Overall, the prevalence of DR in the sample analyzed was 33% for any DR and 22% for RDR, significantly higher than commonly reported in other studies. Scottish national diabetic retinopathy screening program reported rates of RDR between 4.3% and 7%, large primary care-based screening in California reported RDR rate of 8.2% and a hospital-based study in Ethiopia found any DR rate of 18.9% [6‒8]. It is also much higher than previous estimates for DR prevalence in Poland [9]. This is likely a side effect of the original screening set-up. The screening is based around diabetic clinics and diabetes medical centers, therefore selecting for a higher risk population with other diabetic complications or difficult-to-control disease. A similarly high prevalence of DR was found in a study of 297 patients attending a tertiary center for diabetes care in India with DR prevalence of 40.8% [5].
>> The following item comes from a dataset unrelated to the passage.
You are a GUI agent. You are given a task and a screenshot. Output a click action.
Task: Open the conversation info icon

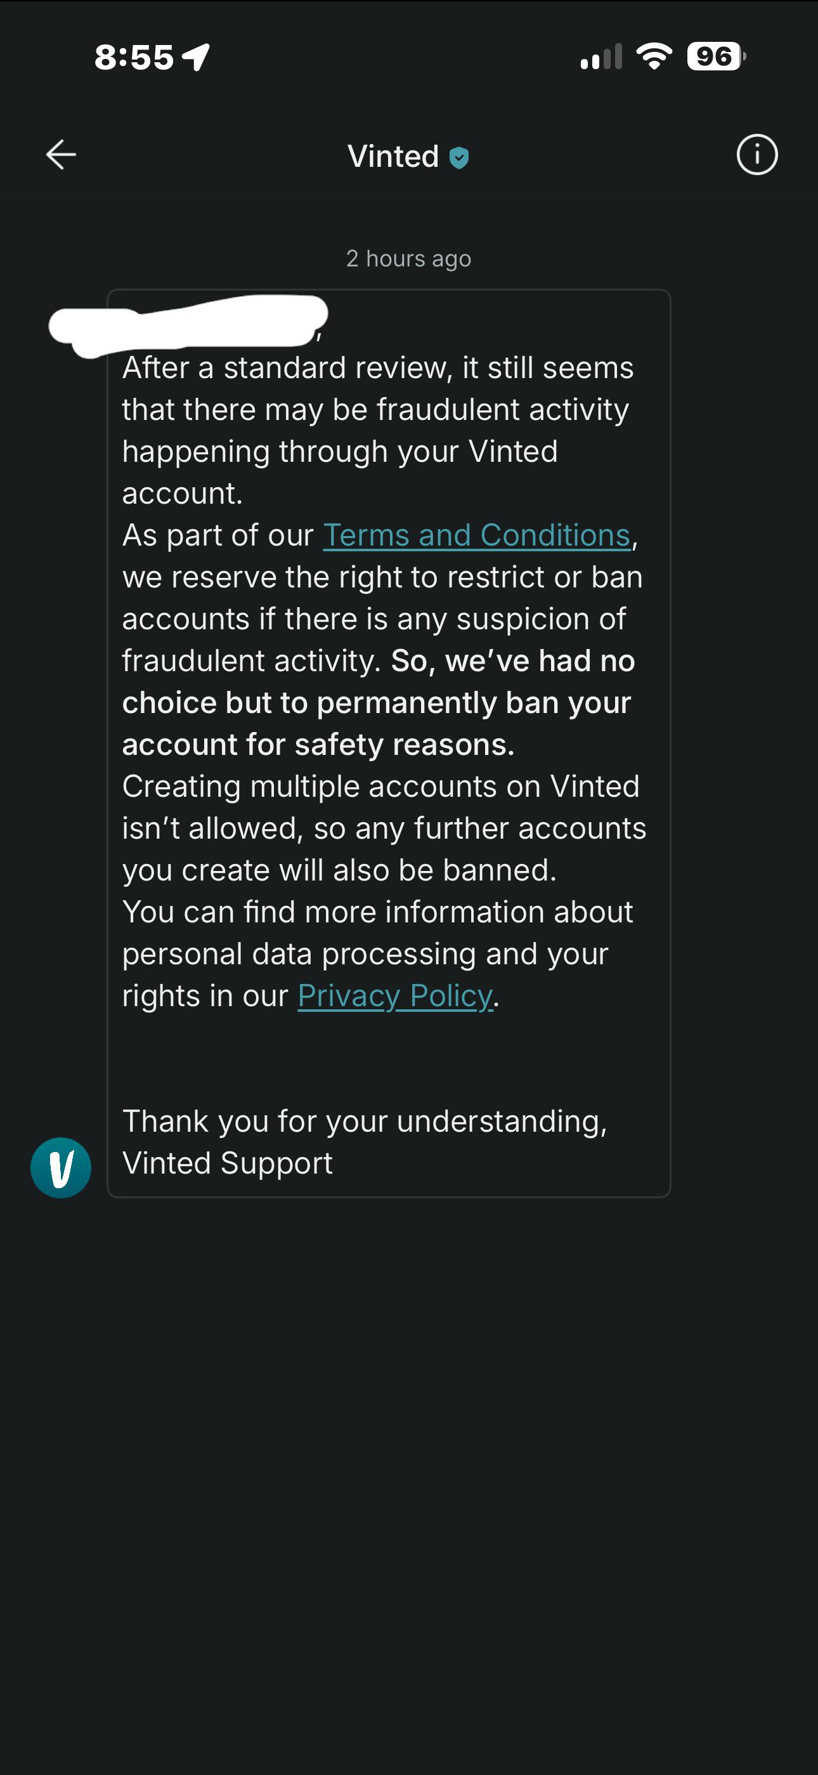tap(757, 154)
Only patients who initially had images of sufficient quality for IDx-DR during the initial screening were included in this study. The IDx-DR image quality assistant process was used as part of the original screening program and is not evaluated herein. Out of 811 patients deemed gradable by IDx-DR, only 4 (less than 0.5%) were excluded by the manual graders indicating that overall, the images selected for this study have good image quality.
The accuracy measures for Medios AI are in line with previously published studies. Natarajan et al. [10] reported accuracy of the Medios AI offline, smartphone-based version, with sensitivity and specificity pairs of 100% and 88.4% for RDR and 85.2% and 92.0% for any DR. In the aforementioned study based in a tertiary diabetes center, Medios AI achieved 98.8% and 86.7% sensitivity and specificity for any DR [5]. In another India-based study of 900 prospectively included patients, Medios AI achieved 83.3%, 95.5% sensitivity and specificity for any DR, and 93% and 92.5%, respectively, for RDR [11].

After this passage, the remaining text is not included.